One event sees if the line starts with #recipe, if it does it uses the rest of that line as the name of a new recipe.
The other event handles either blank lines or lines that have a number followed by an ingredient name.
Left() gets the left side of some text
Mid() gets the middle
Trim() removes any leading and trailing spaces in the text.
Finally it keeps track of the uid of the last recipe created. That is just so we can pick it again when adding ingredients to it.
Thank you for the explanation. If you don't mind a few questions just to make sure I understand this correctly.
* When the event says "recipe > Set name to mid(line, 8, 100)", are you basically extracting the name of the recipe? You're using "mid" here since "left" is = to #recipe? Wouldn't "8" here count the space just before the recipe's name? Or does it ignore it? Also if you don't mind why 100? Is it arbitrary long so you can capture whatever name is here?
* In the Else statement, there is System > Set count to int(line). The way I understand it is, line is equal to the current sentence (so in case of an ingredient for example "2 wormwood") how does int(someString) know what to grab as a number? I thought the "int" expression just approximates a float into an int?

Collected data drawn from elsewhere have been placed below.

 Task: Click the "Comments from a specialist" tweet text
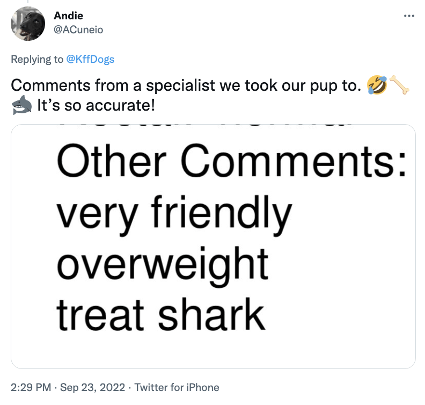coord(184,85)
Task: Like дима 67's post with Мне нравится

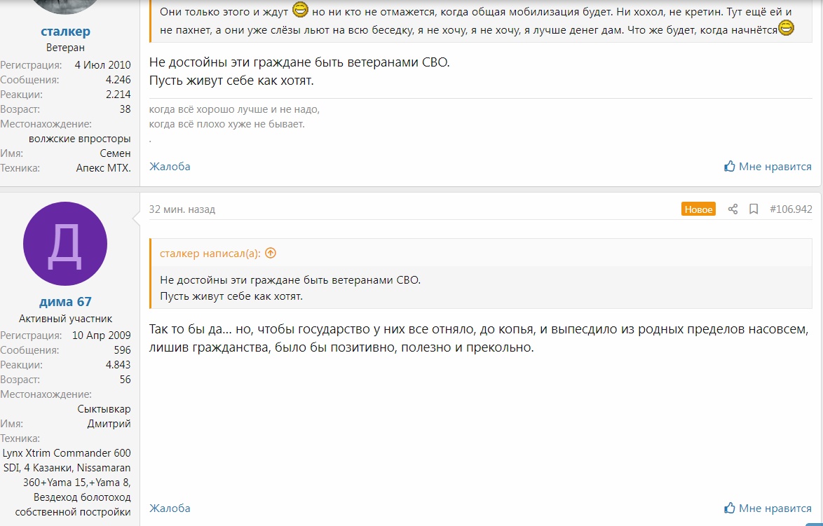Action: click(768, 508)
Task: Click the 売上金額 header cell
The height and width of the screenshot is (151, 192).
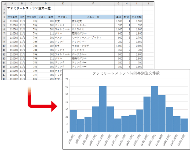Action: (x=136, y=17)
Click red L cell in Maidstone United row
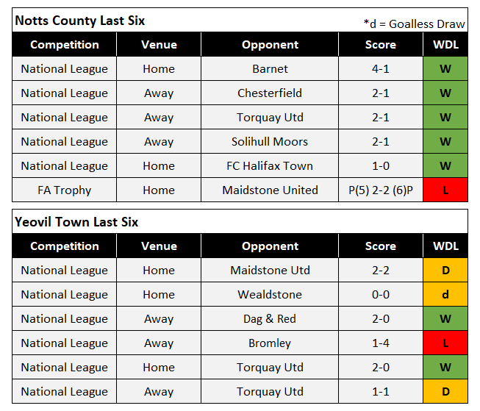Image resolution: width=480 pixels, height=411 pixels. point(445,190)
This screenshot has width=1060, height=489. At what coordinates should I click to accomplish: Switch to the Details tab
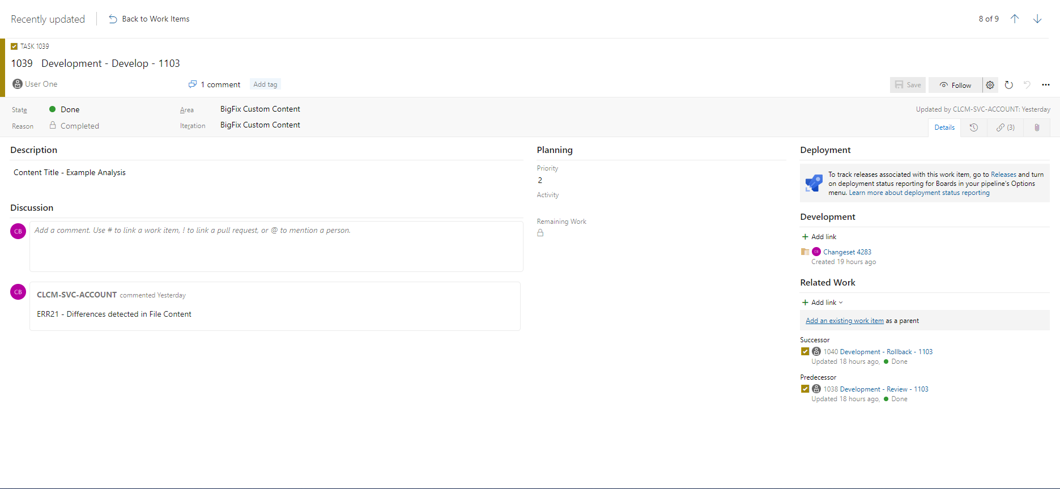[x=944, y=127]
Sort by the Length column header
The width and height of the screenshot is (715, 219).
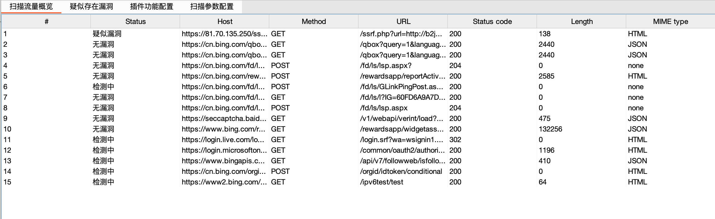point(581,21)

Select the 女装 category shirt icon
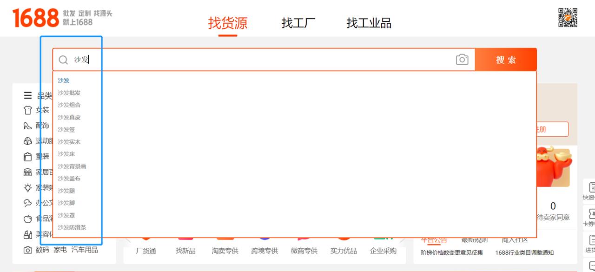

* In the same Else statement there is a line that says System > Set ingredient to trim(mid(line, len(str(count)), 100)). Does this basically says "Trim the current line from spaces leading and ending" Then you check the middle part, that starts right after "how many count is in characters" and for 100 characters long? This goes back to the first question. If len(str(count)) is equal to 1 (because count is going to be the one number at the left of the recipe) then again, wouldn't that return " wormwood" instead of "wormwood"? I know you used Trim to negate if this happens, but you didn't use it in the other one, this is confusing to me.
Thanks.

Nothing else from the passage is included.